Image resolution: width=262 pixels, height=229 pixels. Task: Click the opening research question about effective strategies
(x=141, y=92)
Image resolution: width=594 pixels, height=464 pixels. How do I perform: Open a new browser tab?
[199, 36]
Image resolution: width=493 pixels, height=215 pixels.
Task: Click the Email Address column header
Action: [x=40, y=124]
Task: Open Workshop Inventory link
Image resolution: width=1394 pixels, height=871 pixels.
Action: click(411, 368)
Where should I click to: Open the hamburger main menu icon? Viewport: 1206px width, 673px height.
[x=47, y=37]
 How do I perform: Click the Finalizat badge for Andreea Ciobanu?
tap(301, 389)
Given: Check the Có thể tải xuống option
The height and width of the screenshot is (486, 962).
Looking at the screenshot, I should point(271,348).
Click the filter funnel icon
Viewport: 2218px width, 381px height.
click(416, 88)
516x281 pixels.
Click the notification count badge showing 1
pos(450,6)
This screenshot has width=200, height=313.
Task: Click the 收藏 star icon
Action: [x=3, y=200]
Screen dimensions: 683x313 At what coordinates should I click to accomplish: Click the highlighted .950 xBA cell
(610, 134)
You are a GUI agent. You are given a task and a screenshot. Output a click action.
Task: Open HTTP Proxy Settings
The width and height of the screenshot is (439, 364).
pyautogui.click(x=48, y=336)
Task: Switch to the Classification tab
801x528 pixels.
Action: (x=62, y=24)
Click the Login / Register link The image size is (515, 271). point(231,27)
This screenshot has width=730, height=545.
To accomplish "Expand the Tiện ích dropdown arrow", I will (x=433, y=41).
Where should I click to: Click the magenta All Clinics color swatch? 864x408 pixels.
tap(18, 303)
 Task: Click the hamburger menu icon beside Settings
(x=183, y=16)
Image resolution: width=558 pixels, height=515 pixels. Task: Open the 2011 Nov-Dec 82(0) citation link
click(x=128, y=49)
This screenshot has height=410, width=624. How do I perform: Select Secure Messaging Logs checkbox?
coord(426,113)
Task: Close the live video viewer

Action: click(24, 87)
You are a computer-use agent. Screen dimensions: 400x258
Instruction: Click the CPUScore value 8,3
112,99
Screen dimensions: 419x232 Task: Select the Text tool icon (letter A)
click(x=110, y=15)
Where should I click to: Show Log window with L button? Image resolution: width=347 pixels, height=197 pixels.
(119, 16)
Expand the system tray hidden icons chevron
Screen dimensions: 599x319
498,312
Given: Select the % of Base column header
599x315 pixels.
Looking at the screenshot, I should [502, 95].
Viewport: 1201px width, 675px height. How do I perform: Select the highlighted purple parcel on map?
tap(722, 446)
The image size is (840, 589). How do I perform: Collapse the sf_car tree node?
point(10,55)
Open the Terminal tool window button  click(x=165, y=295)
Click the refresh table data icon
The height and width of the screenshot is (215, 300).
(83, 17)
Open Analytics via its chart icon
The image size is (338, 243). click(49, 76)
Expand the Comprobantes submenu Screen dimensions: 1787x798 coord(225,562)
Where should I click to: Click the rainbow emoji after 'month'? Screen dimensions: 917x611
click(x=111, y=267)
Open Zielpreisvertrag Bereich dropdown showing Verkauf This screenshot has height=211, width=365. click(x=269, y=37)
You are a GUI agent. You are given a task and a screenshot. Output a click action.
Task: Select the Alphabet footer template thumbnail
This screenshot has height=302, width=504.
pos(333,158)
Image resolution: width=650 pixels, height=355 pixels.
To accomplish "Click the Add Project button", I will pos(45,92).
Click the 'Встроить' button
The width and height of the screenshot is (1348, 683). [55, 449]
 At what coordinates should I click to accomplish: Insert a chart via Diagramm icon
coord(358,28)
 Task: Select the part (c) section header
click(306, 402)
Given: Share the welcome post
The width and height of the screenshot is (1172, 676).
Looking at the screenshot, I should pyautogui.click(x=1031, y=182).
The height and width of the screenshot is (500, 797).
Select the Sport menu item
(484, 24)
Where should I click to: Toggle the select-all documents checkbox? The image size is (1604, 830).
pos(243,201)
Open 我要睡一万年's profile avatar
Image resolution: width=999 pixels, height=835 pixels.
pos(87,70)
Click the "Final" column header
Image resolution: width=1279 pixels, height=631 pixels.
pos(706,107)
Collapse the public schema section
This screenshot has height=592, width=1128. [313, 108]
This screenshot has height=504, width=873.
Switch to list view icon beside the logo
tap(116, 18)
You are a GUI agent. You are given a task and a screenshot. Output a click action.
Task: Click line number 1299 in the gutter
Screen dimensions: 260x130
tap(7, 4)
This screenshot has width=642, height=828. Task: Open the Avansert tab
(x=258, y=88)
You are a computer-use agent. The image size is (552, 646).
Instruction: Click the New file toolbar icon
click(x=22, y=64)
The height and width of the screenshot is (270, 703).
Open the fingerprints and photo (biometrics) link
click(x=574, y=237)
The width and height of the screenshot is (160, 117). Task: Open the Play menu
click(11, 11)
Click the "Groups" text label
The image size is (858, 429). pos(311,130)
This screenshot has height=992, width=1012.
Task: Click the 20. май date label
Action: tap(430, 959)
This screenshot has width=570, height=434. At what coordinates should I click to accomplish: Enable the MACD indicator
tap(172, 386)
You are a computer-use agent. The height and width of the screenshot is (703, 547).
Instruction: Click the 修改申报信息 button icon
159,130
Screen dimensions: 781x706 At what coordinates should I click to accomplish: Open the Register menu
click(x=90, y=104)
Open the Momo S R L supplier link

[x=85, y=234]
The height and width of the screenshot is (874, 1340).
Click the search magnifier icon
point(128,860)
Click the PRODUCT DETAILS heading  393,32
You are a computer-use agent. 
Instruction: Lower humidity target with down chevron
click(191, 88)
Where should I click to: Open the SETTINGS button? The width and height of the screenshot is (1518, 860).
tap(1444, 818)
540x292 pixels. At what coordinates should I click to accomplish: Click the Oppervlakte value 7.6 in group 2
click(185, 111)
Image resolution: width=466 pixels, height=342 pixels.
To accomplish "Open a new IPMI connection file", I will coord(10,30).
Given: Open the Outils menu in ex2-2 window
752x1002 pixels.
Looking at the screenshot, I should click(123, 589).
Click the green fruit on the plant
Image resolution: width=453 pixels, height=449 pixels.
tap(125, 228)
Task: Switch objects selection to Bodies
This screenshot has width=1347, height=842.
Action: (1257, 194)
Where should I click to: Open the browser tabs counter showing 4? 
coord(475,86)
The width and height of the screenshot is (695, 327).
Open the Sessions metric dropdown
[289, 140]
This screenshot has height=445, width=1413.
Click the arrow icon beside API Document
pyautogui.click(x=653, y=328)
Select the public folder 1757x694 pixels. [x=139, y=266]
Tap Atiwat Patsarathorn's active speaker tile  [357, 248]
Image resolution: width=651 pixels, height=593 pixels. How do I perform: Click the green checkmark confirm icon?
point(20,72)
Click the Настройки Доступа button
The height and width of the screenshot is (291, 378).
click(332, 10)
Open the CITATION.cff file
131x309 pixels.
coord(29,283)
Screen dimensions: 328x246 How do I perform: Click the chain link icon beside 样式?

» ASSIGNMENT
Every entry above needs to be duplicated exactly.

» EXPECTED ANSWER
Image resolution: width=262 pixels, height=229 pixels. Task: Click the opening research question about effective strategies
(x=141, y=92)
Image resolution: width=594 pixels, height=464 pixels. How do I perform: Open a new browser tab?
[199, 36]
Image resolution: width=493 pixels, height=215 pixels.
Task: Click the Email Address column header
Action: [x=40, y=124]
Task: Open Workshop Inventory link
Image resolution: width=1394 pixels, height=871 pixels.
Action: click(411, 368)
Where should I click to: Open the hamburger main menu icon? Viewport: 1206px width, 673px height.
[x=47, y=37]
 How do I perform: Click the Finalizat badge for Andreea Ciobanu?
tap(301, 389)
Given: Check the Có thể tải xuống option
The height and width of the screenshot is (486, 962).
Looking at the screenshot, I should point(271,348).
Click the filter funnel icon
Viewport: 2218px width, 381px height.
click(416, 88)
516x281 pixels.
Click the notification count badge showing 1
pos(450,6)
This screenshot has width=200, height=313.
Task: Click the 收藏 star icon
Action: [x=3, y=200]
Screen dimensions: 683x313 At what coordinates should I click to accomplish: Click the highlighted .950 xBA cell
(610, 134)
You are a GUI agent. You are given a task and a screenshot. Output a click action.
Task: Open HTTP Proxy Settings
The width and height of the screenshot is (439, 364).
pyautogui.click(x=48, y=336)
Task: Switch to the Classification tab
801x528 pixels.
Action: (x=62, y=24)
Click the Login / Register link The image size is (515, 271). point(231,27)
This screenshot has width=730, height=545.
To accomplish "Expand the Tiện ích dropdown arrow", I will (x=433, y=41).
Where should I click to: Click the magenta All Clinics color swatch? 864x408 pixels.
tap(18, 303)
 Task: Click the hamburger menu icon beside Settings
(x=183, y=16)
Image resolution: width=558 pixels, height=515 pixels. Task: Open the 2011 Nov-Dec 82(0) citation link
click(x=128, y=49)
This screenshot has height=410, width=624. How do I perform: Select Secure Messaging Logs checkbox?
coord(426,113)
Task: Close the live video viewer

Action: click(24, 87)
You are a computer-use agent. Screen dimensions: 400x258
Instruction: Click the CPUScore value 8,3
112,99
Screen dimensions: 419x232 Task: Select the Text tool icon (letter A)
click(x=110, y=15)
Where should I click to: Show Log window with L button? Image resolution: width=347 pixels, height=197 pixels.
(119, 16)
Expand the system tray hidden icons chevron
Screen dimensions: 599x319
498,312
Given: Select the % of Base column header
599x315 pixels.
Looking at the screenshot, I should [502, 95].
Viewport: 1201px width, 675px height. How do I perform: Select the highlighted purple parcel on map?
tap(722, 446)
The image size is (840, 589). How do I perform: Collapse the sf_car tree node?
point(10,55)
Open the Terminal tool window button  click(x=165, y=295)
Click the refresh table data icon
The height and width of the screenshot is (215, 300).
(83, 17)
Open Analytics via its chart icon
The image size is (338, 243). click(49, 76)
Expand the Comprobantes submenu Screen dimensions: 1787x798 coord(225,562)
Where should I click to: Click the rainbow emoji after 'month'? Screen dimensions: 917x611
click(x=111, y=267)
Open Zielpreisvertrag Bereich dropdown showing Verkauf This screenshot has height=211, width=365. click(x=269, y=37)
You are a GUI agent. You are given a task and a screenshot. Output a click action.
Task: Select the Alphabet footer template thumbnail
This screenshot has height=302, width=504.
pos(333,158)
Image resolution: width=650 pixels, height=355 pixels.
To accomplish "Click the Add Project button", I will pos(45,92).
Click the 'Встроить' button
The width and height of the screenshot is (1348, 683). [55, 449]
 At what coordinates should I click to accomplish: Insert a chart via Diagramm icon
coord(358,28)
 Task: Select the part (c) section header
click(306, 402)
Given: Share the welcome post
The width and height of the screenshot is (1172, 676).
Looking at the screenshot, I should pyautogui.click(x=1031, y=182).
The height and width of the screenshot is (500, 797).
Select the Sport menu item
(484, 24)
Where should I click to: Toggle the select-all documents checkbox? The image size is (1604, 830).
pos(243,201)
Open 我要睡一万年's profile avatar
Image resolution: width=999 pixels, height=835 pixels.
pos(87,70)
Click the "Final" column header
Image resolution: width=1279 pixels, height=631 pixels.
pos(706,107)
Collapse the public schema section
This screenshot has height=592, width=1128. [313, 108]
This screenshot has height=504, width=873.
Switch to list view icon beside the logo
tap(116, 18)
You are a GUI agent. You are given a task and a screenshot. Output a click action.
Task: Click line number 1299 in the gutter
Screen dimensions: 260x130
tap(7, 4)
This screenshot has width=642, height=828. Task: Open the Avansert tab
(x=258, y=88)
You are a computer-use agent. The image size is (552, 646).
Instruction: Click the New file toolbar icon
click(x=22, y=64)
The height and width of the screenshot is (270, 703).
Open the fingerprints and photo (biometrics) link
click(x=574, y=237)
The width and height of the screenshot is (160, 117). Task: Open the Play menu
click(11, 11)
Click the "Groups" text label
The image size is (858, 429). pos(311,130)
This screenshot has height=992, width=1012.
Task: Click the 20. май date label
Action: tap(430, 959)
This screenshot has width=570, height=434. At what coordinates should I click to accomplish: Enable the MACD indicator
tap(172, 386)
You are a computer-use agent. The height and width of the screenshot is (703, 547).
Instruction: Click the 修改申报信息 button icon
159,130
Screen dimensions: 781x706 At what coordinates should I click to accomplish: Open the Register menu
click(x=90, y=104)
Open the Momo S R L supplier link

[x=85, y=234]
The height and width of the screenshot is (874, 1340).
Click the search magnifier icon
point(128,860)
Click the PRODUCT DETAILS heading  393,32
You are a computer-use agent. 
Instruction: Lower humidity target with down chevron
click(191, 88)
Where should I click to: Open the SETTINGS button? The width and height of the screenshot is (1518, 860).
tap(1444, 818)
540x292 pixels. At what coordinates should I click to accomplish: Click the Oppervlakte value 7.6 in group 2
click(185, 111)
Image resolution: width=466 pixels, height=342 pixels.
To accomplish "Open a new IPMI connection file", I will coord(10,30).
Given: Open the Outils menu in ex2-2 window
752x1002 pixels.
Looking at the screenshot, I should click(123, 589).
Click the green fruit on the plant
Image resolution: width=453 pixels, height=449 pixels.
tap(125, 228)
Task: Switch objects selection to Bodies
This screenshot has width=1347, height=842.
Action: (1257, 194)
Where should I click to: Open the browser tabs counter showing 4? 
coord(475,86)
The width and height of the screenshot is (695, 327).
Open the Sessions metric dropdown
[289, 140]
This screenshot has height=445, width=1413.
Click the arrow icon beside API Document
pyautogui.click(x=653, y=328)
Select the public folder 1757x694 pixels. [x=139, y=266]
Tap Atiwat Patsarathorn's active speaker tile  [357, 248]
Image resolution: width=651 pixels, height=593 pixels. How do I perform: Click the green checkmark confirm icon?
point(20,72)
Click the Настройки Доступа button
The height and width of the screenshot is (291, 378).
click(332, 10)
Open the CITATION.cff file
131x309 pixels.
coord(29,283)
Screen dimensions: 328x246 How do I perform: Click the chain link icon beside 样式?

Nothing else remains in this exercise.